Aufgabe A:
Welches Gericht hat laut dem Artikel über die fristlose Kündigung eines psychisch erkrankten Arbeitnehmers die Rechtslage klargestellt?
Aufgabe B:
Gib den Abschnitt des Artikels über die fristlose Kündigung eines psychisch erkrankten Arbeitnehmers zwischen „Arbeitnehmer die aufgrund“ und „das Arbeitsverhältnis fristlos.“ einschließlich wortgetreu wieder.
Aufgabe C:
Schreibe den Artikel über die fristlose Kündigung eines psychisch erkrankten Arbeitnehmers im Anschluss an seinen letzten Satz weiter.

Ausgangstext:
= = = = = = =

20.06.2012 — Online-Redaktion Verlag Dashöfer. Quelle: Bredereck Willkomm Rechtsanwälte.
Arbeitnehmer die aufgrund einer psychischen Erkrankung zu schuldhaften Handeln quasi nicht mehr in der Lage sind, haben deswegen aber keinen Freifahrtschein in Bezug auf Kündigungen.
Das hat das Landesarbeitsgericht Schleswig-Holstein noch einmal klargestellt. Der dortige Arbeitnehmer war seit 25 Jahren bei seinem Arbeitgeber beschäftigt. Aufgrund eines psychischen Zusammenbruchs im Zusammenhang mit einer Ehescheidung erkrankte der Arbeitnehmer langfristig schwer. Nach längerer Arbeitsunfähigkeit war er wieder bei seinem Arbeitgeber beschäftigt. Hierbei kam es immer wieder zu verschiedenen anzüglichen Bemerkungen und Beleidigungen über Arbeitskollegen im Beisein anderer Kollegen. Auf die Beschwerde einer betroffenen Mitarbeiterin hin kündigte der Arbeitgeber das Arbeitsverhältnis fristlos.

= = = = = = =

Datensatzinhalt:
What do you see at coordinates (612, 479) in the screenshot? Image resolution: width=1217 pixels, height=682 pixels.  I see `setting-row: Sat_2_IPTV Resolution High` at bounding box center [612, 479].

= = = = = = =

Antwort A:
Das Landesarbeitsgericht Schleswig-Holstein.

Antwort B:
Arbeitnehmer die aufgrund einer psychischen Erkrankung zu schuldhaften Handeln quasi nicht mehr in der Lage sind, haben deswegen aber keinen Freifahrtschein in Bezug auf Kündigungen.
Das hat das Landesarbeitsgericht Schleswig-Holstein noch einmal klargestellt. Der dortige Arbeitnehmer war seit 25 Jahren bei seinem Arbeitgeber beschäftigt. Aufgrund eines psychischen Zusammenbruchs im Zusammenhang mit einer Ehescheidung erkrankte der Arbeitnehmer langfristig schwer. Nach längerer Arbeitsunfähigkeit war er wieder bei seinem Arbeitgeber beschäftigt. Hierbei kam es immer wieder zu verschiedenen anzüglichen Bemerkungen und Beleidigungen über Arbeitskollegen im Beisein anderer Kollegen. Auf die Beschwerde einer betroffenen Mitarbeiterin hin kündigte der Arbeitgeber das Arbeitsverhältnis fristlos.

Antwort C:
Der Arbeitnehmer berief sich unter anderem darauf, dass er wegen seiner psychischen Erkrankung (bipolare, affektive Störung mit manischer Phase) im Zustand der Schuldunfähigkeit gehandelt habe und ihm deshalb etwaiges arbeitsvertragliches Fehlverhalten nicht vorwerfbar sein.
Das Landesarbeitsgericht hat in seiner Entscheidung dahinstehen lassen, ob der Kläger überhaupt in dem von ihm behaupteten Sinne krank gewesen sei. Darauf komme es nicht an, da auch bei einem schuldlos handelnden Arbeitnehmer in derartigen extremen Fällen eine fristlose Kündigung gerechtfertigt sei.
Das Landesarbeitsgericht stellt im wesentlichen darauf ab, dass es für den Arbeitgeber unzumutbar sei, eine Störung des Betriebsfriedens in fortlaufenden und gravierendem Umfang durch einen einzelnen Arbeitnehmer hinzunehmen. Wer immer wieder Vorgesetzten und Kollegen ohne Grund beschimpft, gefährdet die betriebliche Ordnung und den Betriebsfrieden. Das muss ein Arbeitgeber nicht hinnehmen.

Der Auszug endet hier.